C’è troppa ipocrisia, anche dentro l’ambiente cattolico. Da una parte, si fa finta di apprezzare il documento pontificio, dall’altro ci si ostina a non cambiare stile di vita. Il punto è questo. Se una percentuale alta di cittadini fosse coerenti con le prese di posizione, le conferenze internazionali non sarebbero finite con un nulla di fatto. Basta vedere, tanto per fare un esempio, cosa succede quando si introducono vincoli alla circolazione automobilistica da parte di un Comune: come minimo, si scatena la rivolta popolare, anziché rallegrarsi per la decisione presa. O come nel caso della fast fashion, che non fa altro che produrre ulteriore inquinamento dopo il petrolio e il gas. Si tratta di abbigliamento prodotto in acrilico che non si può distruggere e con un ciclo di vita al massimo di quattro-cinque settimane. Le imprese fanno profitti, ma se i cittadini smettessero di comprare dietro manipolazione delle menti per inseguire la civiltà del consumo, la situazione cambierebbe.
Come invertire la rotta?
La Chiesa deve essere più rigida e dire che occorre cambiare atteggiamento. Come Gesù con gli ipocriti che definiva «sepolcri imbiancati», oggi a parole si condivide quanto dice il Pontefice, ma nei fatti ci si comporta diversamente. Anche sul fronte dello spreco alimentare, l’Italia vanta un non invidiabile primato, perché conferma anche qui la sua propensione al consumo e a buttare ciò che non serve più.
In definitiva, non è stato capito il messaggio dell’enciclica?
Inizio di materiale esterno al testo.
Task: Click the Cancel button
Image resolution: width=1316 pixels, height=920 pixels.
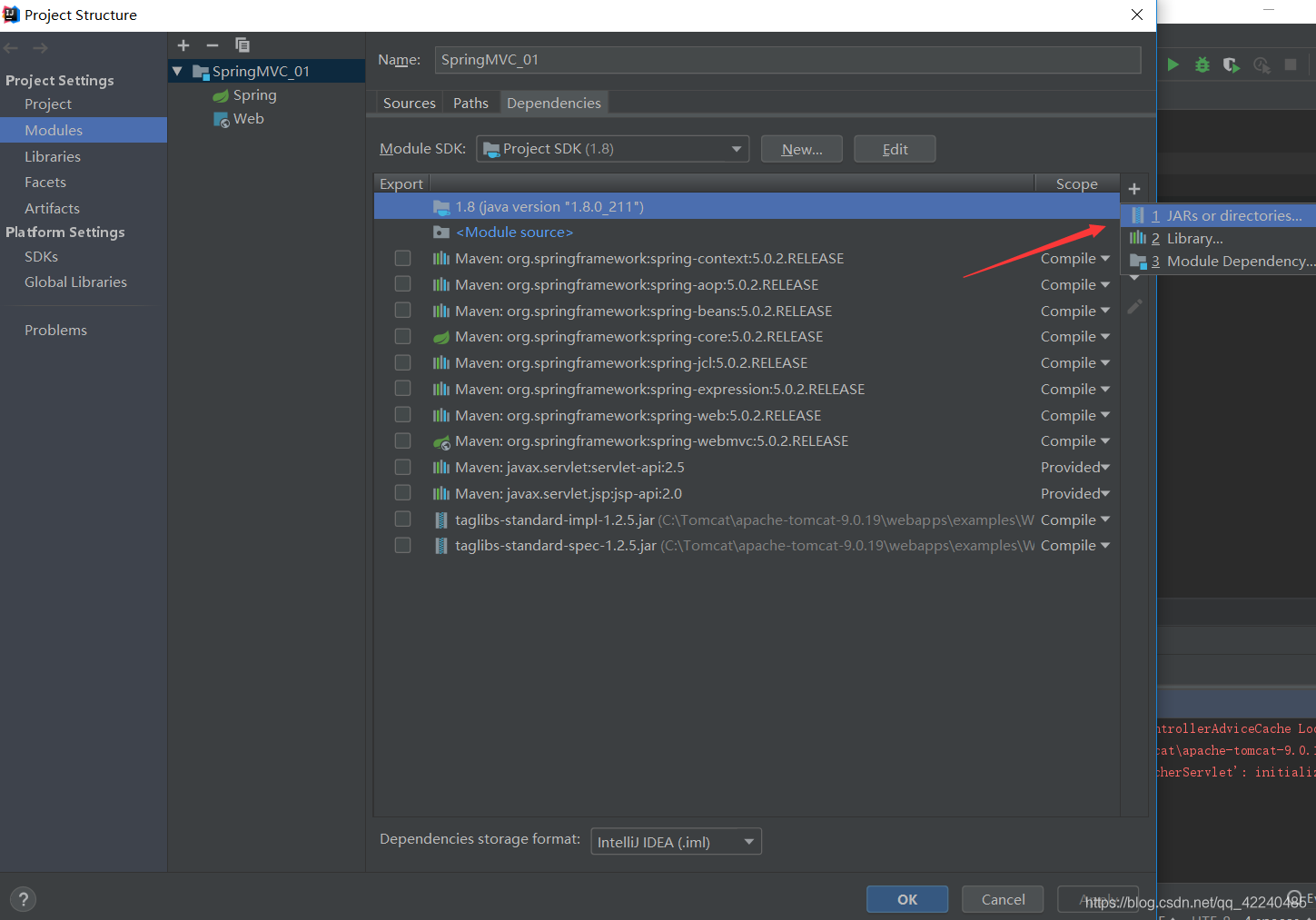Action: coord(1002,899)
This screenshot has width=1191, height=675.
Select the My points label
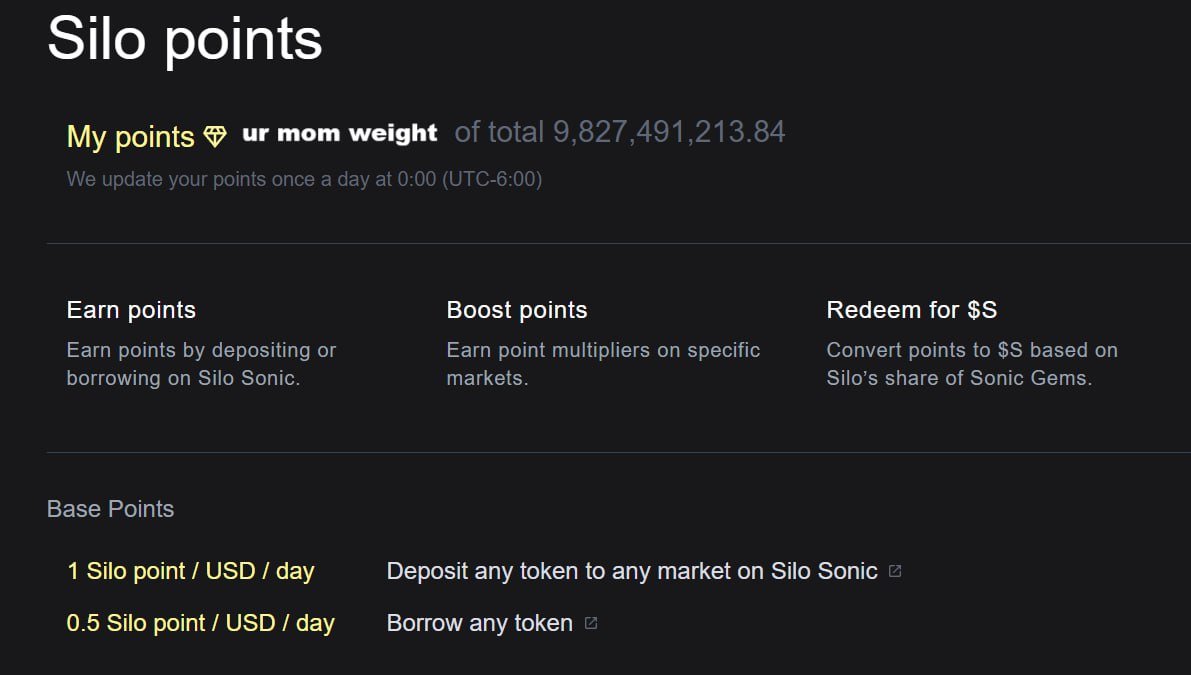tap(131, 137)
C’è chi dice che non ha sortito l’effetto desiderato. Non è vero. Ci vorrà ancora tempo. Forse dovremo sbattere contro il cambiamento climatico per renderci conto che non ci sono alternative. È un problema di soglia critica. Per raggiungere un risultato, è necessario arrivare a un numero ragguardevole di persone. Le iniziative legate all’enciclica sono positive, ma ancora ininfluenti per cambiare la situazione. E si rischia l’effetto contrario.